I'm at a loss trying to implement Bayesian model selection for standard least-squares polynomials fits.
I have three polynomials of order $1$, $2$, and $3$, and a sequence of $(x,y)$ data points. After performing least-squares fitting of the three polynomials, I want to select the one with the maximum evidence (marginal likelihood).

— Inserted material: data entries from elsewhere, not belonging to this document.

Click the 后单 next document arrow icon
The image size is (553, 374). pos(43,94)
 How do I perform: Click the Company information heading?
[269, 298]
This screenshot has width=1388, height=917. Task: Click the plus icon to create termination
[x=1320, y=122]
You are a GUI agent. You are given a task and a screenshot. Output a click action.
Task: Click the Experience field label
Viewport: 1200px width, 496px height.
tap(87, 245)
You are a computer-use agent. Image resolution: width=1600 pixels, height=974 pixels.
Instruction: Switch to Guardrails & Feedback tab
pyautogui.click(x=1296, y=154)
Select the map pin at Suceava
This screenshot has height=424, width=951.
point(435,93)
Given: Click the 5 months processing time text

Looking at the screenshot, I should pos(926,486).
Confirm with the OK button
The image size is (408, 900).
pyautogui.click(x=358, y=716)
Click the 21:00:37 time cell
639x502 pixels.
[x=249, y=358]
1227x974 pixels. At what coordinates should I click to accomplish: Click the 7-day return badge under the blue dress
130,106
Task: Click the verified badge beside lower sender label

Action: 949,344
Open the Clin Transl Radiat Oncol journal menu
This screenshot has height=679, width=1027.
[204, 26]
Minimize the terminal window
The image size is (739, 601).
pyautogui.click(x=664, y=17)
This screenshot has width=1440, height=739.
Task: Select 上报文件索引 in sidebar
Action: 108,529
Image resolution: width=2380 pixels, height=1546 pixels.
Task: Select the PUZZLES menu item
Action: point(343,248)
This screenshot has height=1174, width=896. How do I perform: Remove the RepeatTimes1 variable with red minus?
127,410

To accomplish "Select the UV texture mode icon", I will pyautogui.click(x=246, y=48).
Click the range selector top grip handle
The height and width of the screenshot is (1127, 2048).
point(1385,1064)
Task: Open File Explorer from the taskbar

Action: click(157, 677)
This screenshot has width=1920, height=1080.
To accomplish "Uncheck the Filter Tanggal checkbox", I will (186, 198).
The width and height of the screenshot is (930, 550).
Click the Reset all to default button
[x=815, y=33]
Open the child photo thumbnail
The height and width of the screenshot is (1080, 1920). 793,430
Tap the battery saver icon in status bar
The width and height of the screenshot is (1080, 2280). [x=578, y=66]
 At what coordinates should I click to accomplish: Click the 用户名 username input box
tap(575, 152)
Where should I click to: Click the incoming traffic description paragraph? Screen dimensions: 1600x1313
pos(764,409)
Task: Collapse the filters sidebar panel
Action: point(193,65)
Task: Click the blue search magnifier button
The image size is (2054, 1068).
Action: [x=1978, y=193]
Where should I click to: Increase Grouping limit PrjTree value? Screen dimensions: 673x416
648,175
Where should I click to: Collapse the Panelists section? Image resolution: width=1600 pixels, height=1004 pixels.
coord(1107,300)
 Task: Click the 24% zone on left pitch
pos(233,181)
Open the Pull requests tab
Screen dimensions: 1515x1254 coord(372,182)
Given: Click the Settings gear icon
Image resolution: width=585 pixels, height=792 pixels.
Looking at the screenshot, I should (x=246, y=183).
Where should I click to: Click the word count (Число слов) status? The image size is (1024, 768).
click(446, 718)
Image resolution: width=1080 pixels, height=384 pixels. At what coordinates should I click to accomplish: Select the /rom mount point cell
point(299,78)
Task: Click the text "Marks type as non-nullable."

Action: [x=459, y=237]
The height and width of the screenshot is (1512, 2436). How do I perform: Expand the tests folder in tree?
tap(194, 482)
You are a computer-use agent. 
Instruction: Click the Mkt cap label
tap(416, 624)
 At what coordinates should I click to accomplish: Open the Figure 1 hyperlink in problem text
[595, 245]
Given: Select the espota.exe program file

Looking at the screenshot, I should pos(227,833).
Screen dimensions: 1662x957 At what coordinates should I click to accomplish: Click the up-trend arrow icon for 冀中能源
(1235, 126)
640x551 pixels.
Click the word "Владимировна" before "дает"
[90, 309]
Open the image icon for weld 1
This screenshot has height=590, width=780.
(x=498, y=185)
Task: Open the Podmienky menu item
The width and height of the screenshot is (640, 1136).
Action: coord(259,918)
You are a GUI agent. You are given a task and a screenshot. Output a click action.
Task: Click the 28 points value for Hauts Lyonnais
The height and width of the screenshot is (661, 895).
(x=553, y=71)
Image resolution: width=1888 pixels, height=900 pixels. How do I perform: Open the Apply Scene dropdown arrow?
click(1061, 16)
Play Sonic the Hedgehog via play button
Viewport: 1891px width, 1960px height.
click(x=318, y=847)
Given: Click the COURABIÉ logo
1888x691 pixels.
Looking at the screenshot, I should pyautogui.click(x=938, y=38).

Given a model $H_{i\in\{1,2,3\}}$ with parameters $w_i$, a set of inputs $x$ and outputs $y$, I need to compute the evidence $$ p(y\mid x ,H_i) = \int p(y\mid x,w,H_i)p(w\mid H_i) \, \mathrm{d}w $$ For the cubic polynomial $H_3$, w is a 4-element vector $w=[a,b,c,d]$, and $$ H_3 = a + bx + cx^2 + dx^3 $$
So far, so good.
I want my prior $p(w\mid H_i)$ to be as flat as possible, so my plan is to use an improper prior $p(w\mid H_i)=1$. Or do I have to use something more proper, like a Gaussian with a crazy covariance? Because otherwise, the integral would reduce to just the integral of the Gaussian PDF $p(y\mid x,w,H_i)=1$ for all my three $H_i$, wouldn't it?
How do people normally do this thing?
Or perhaps I'm just confused about the form of the integral. $\int p(y\mid x,w,H) \, dy=1$, of course, since it is a probability distribution, but the integral I want is $\int p(y\mid x,w,H)\,dw$.
So my question is: how do I compute that integral?